**Exercise description**: Write out, word for word, the part of the listing below that opens with the line containing "Task: Sort by the Type column header" and closes with the line containing "Click the green", keeping both of those lines and adding no others.

**Supplied records**:
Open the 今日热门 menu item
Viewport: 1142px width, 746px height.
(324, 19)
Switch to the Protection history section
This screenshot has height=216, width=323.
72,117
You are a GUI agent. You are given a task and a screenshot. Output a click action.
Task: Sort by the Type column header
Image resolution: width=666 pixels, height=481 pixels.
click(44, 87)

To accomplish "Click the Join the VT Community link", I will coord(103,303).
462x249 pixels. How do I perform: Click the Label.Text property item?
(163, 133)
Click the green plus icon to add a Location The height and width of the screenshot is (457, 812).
---
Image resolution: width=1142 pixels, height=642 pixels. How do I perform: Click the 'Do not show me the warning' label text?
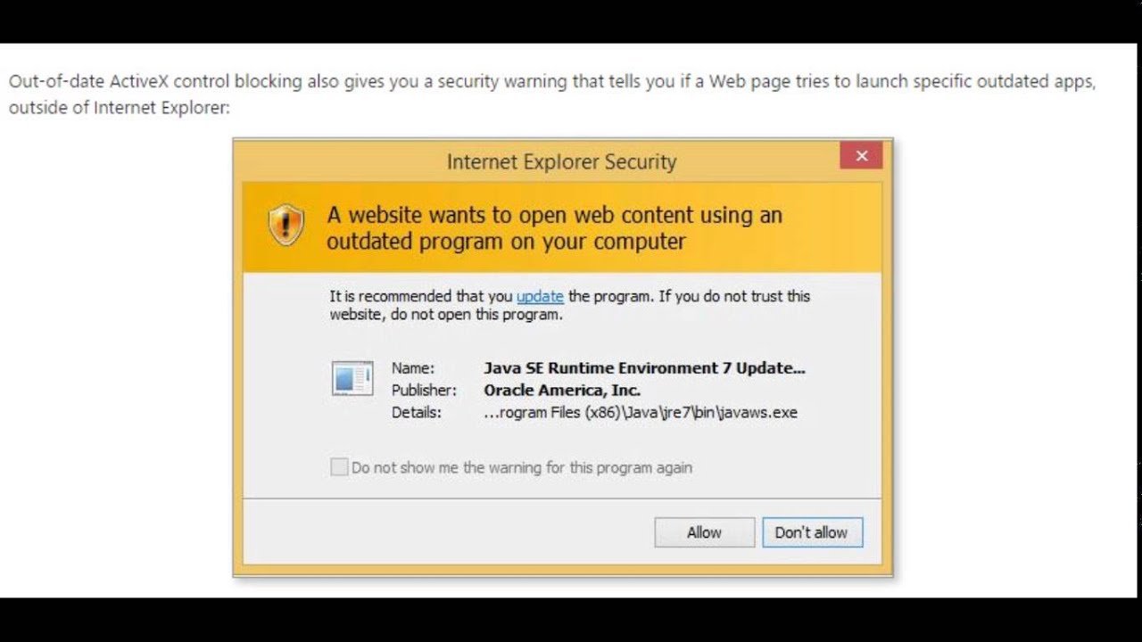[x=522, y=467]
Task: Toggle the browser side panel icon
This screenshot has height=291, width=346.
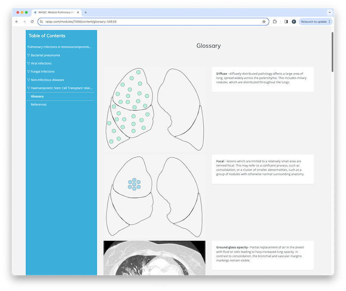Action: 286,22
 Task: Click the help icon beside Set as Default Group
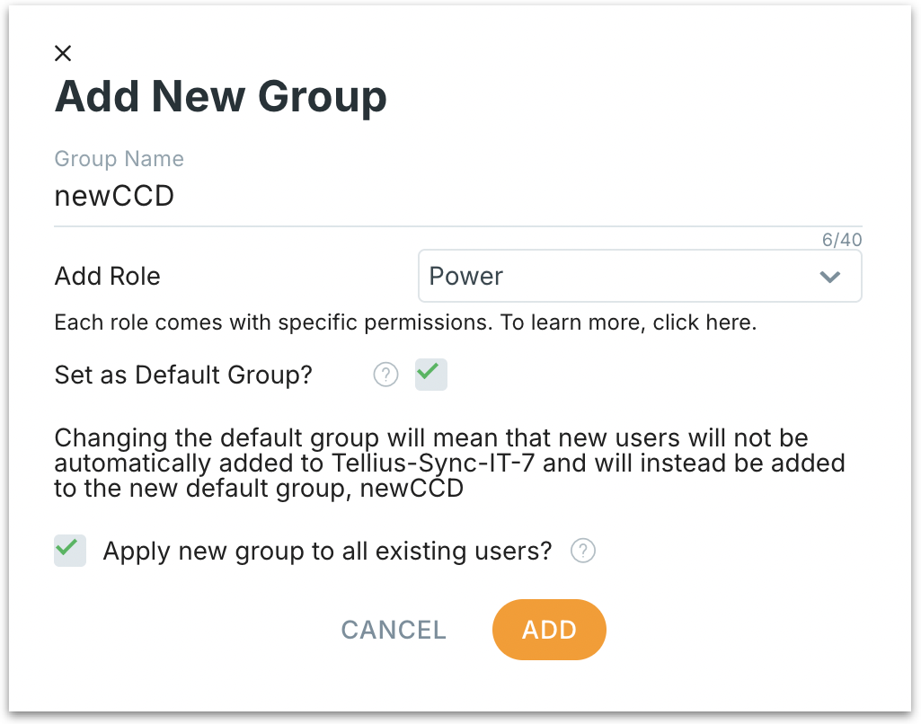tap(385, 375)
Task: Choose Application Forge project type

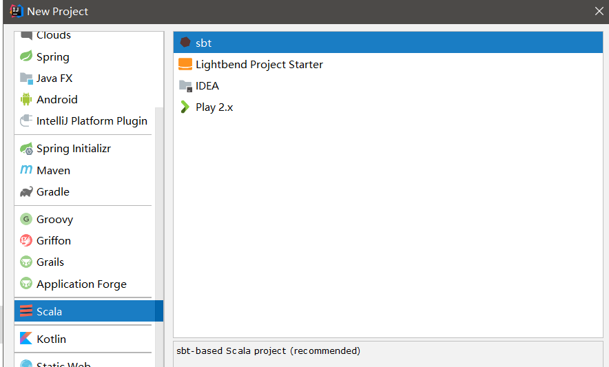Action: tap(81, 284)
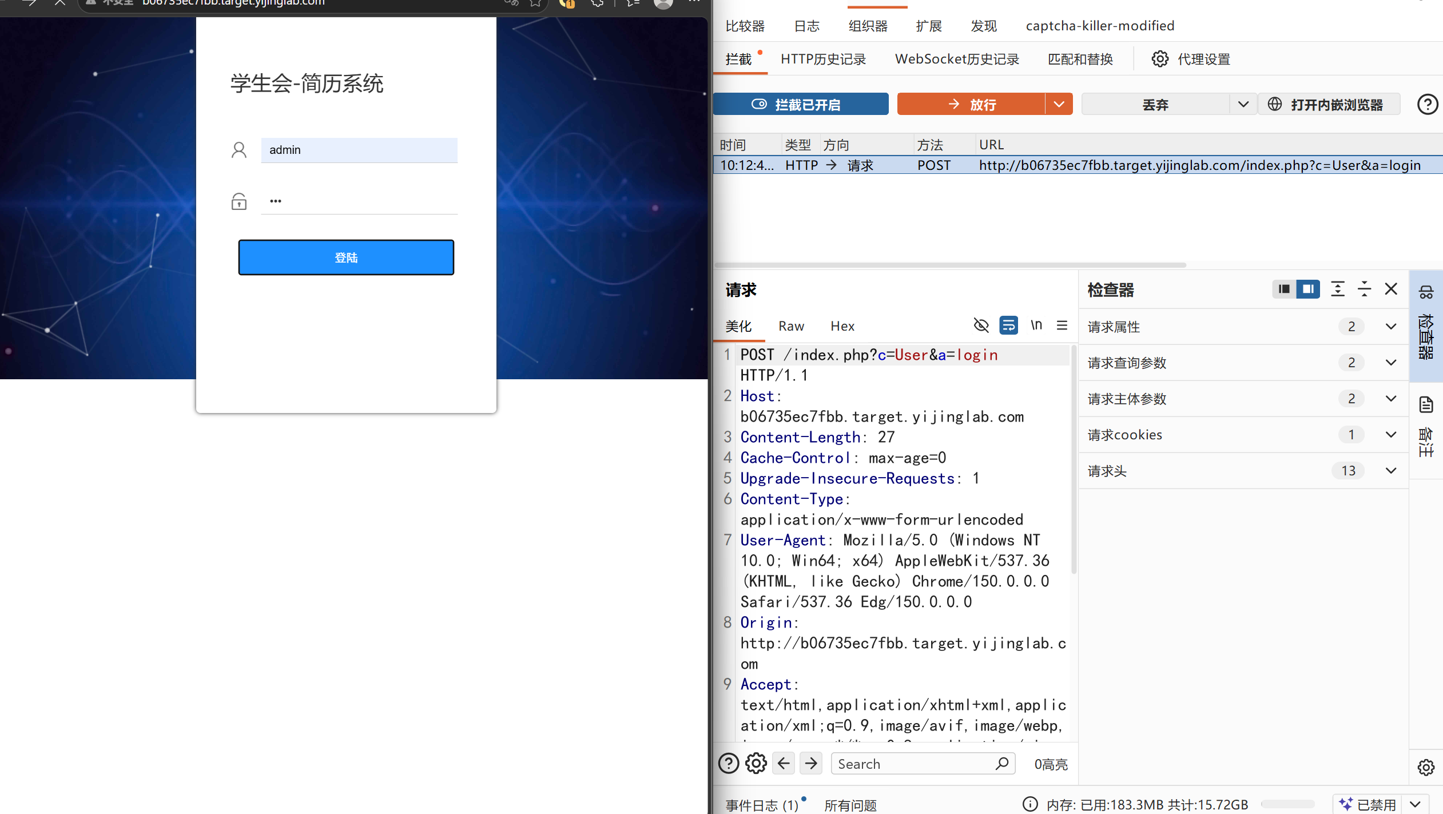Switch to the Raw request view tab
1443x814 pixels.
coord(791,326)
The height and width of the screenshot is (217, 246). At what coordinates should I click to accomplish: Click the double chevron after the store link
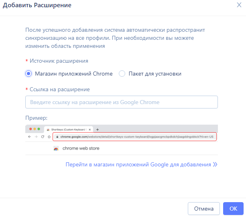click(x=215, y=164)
==
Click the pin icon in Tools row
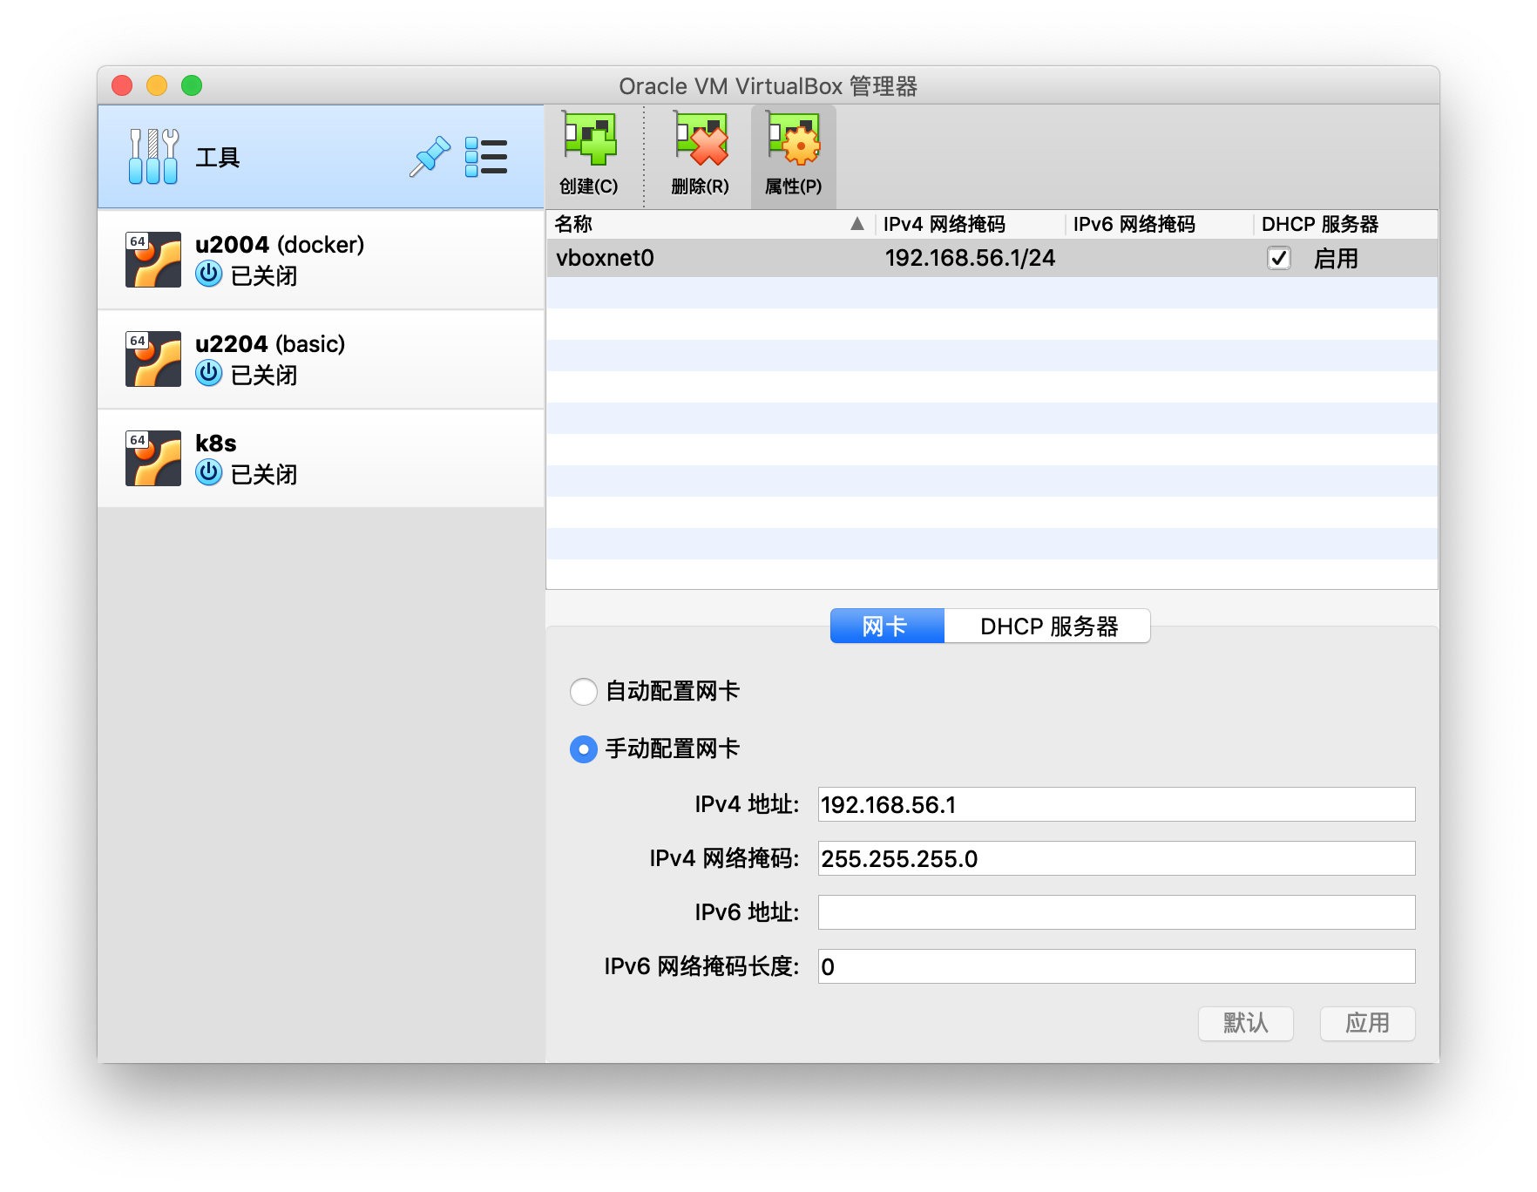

**Worked solution**:
Task: Sort by the Type column header
Image resolution: width=666 pixels, height=481 pixels.
click(44, 87)

To accomplish "Click the Join the VT Community link", I will coord(103,303).
462x249 pixels. How do I perform: Click the Label.Text property item?
(163, 133)
Click the green plus icon to add a Location The height and width of the screenshot is (457, 812).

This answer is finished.